REQUIRED WORK:
Reproduce the records below verbatim, beginning at the line that contains "Viewport: 573px width, 1283px" and continuing through the end of the records, omitting the pictures.
┏━━
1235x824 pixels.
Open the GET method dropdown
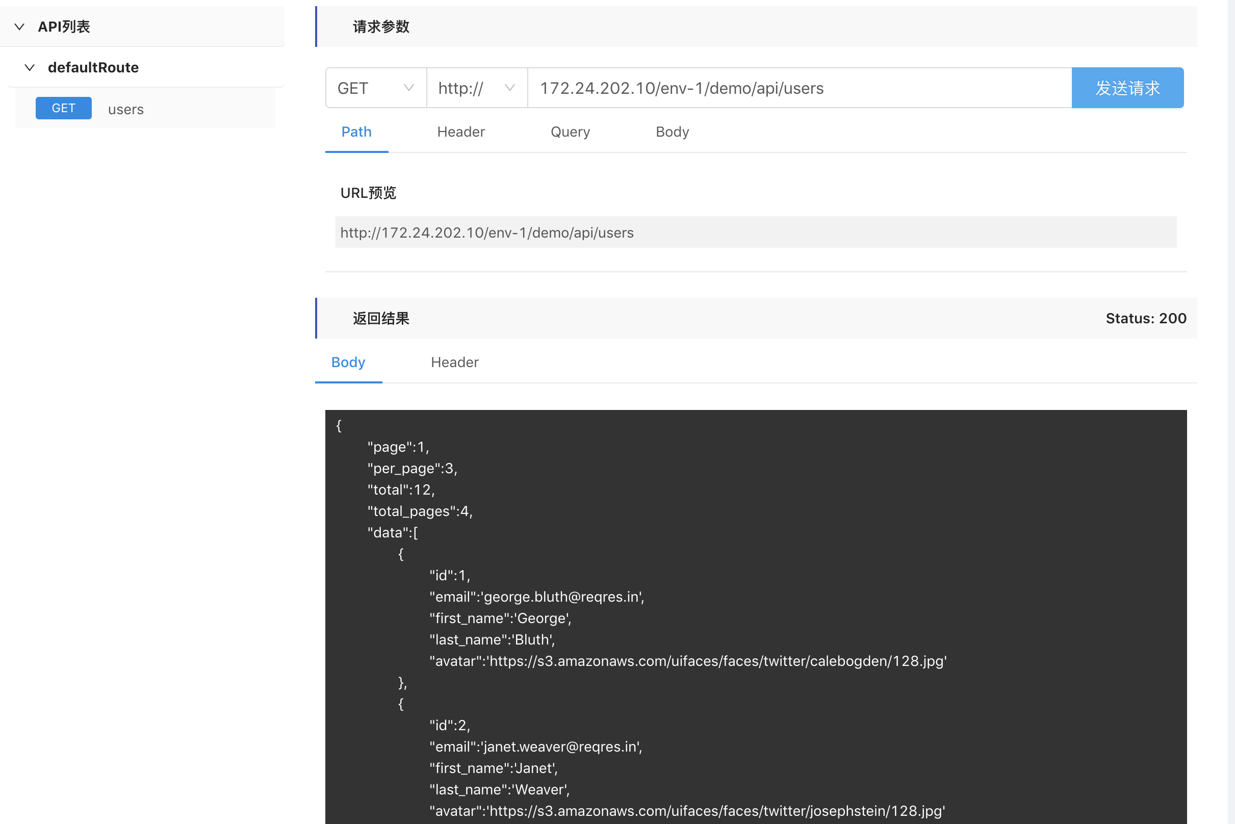(375, 88)
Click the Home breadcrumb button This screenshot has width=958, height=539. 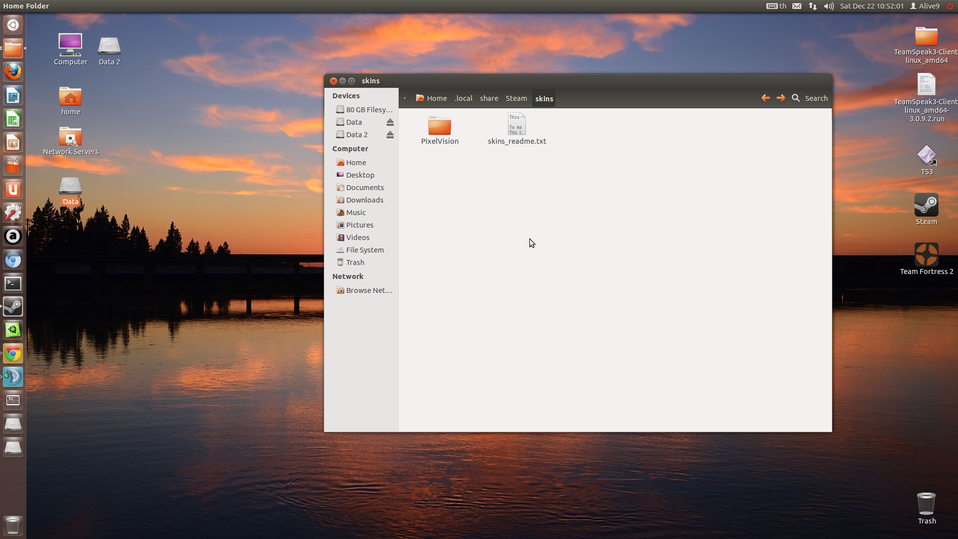(432, 98)
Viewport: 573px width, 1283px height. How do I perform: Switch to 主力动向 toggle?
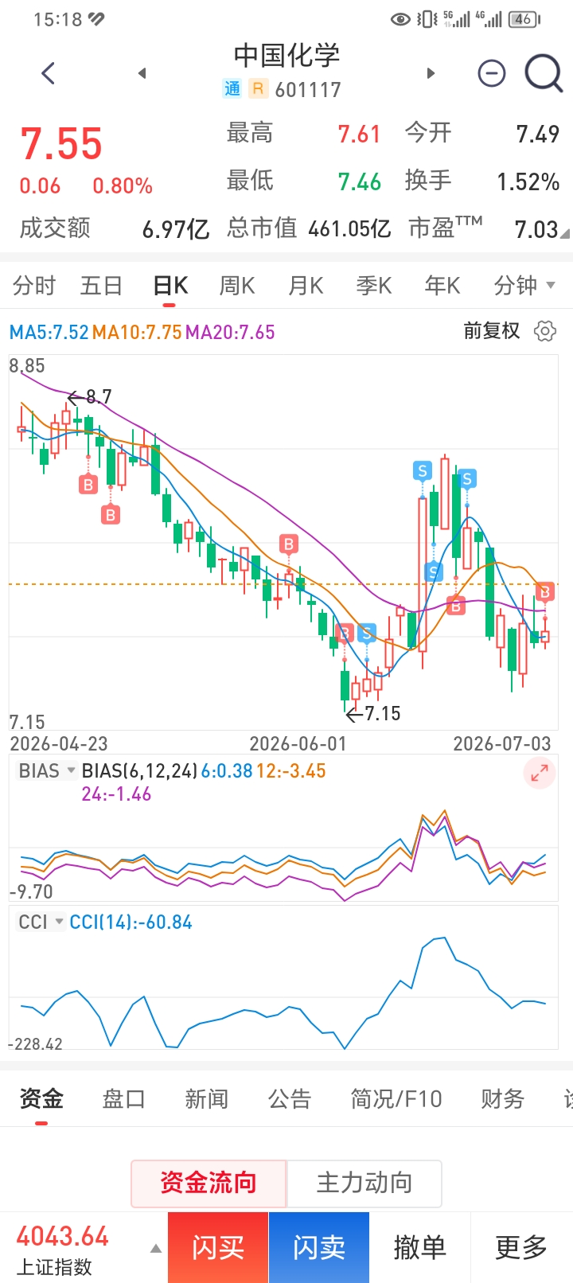tap(364, 1183)
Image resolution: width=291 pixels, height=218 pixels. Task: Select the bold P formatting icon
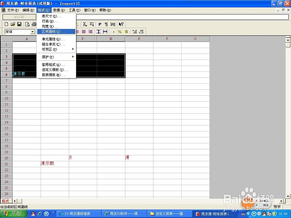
┗━━
PROBLEM SOLUTION:
Viewport: 573px width, 1283px height. How do I perform: Switch to 主力动向 toggle?
tap(364, 1183)
Image resolution: width=291 pixels, height=218 pixels. Task: Select the bold P formatting icon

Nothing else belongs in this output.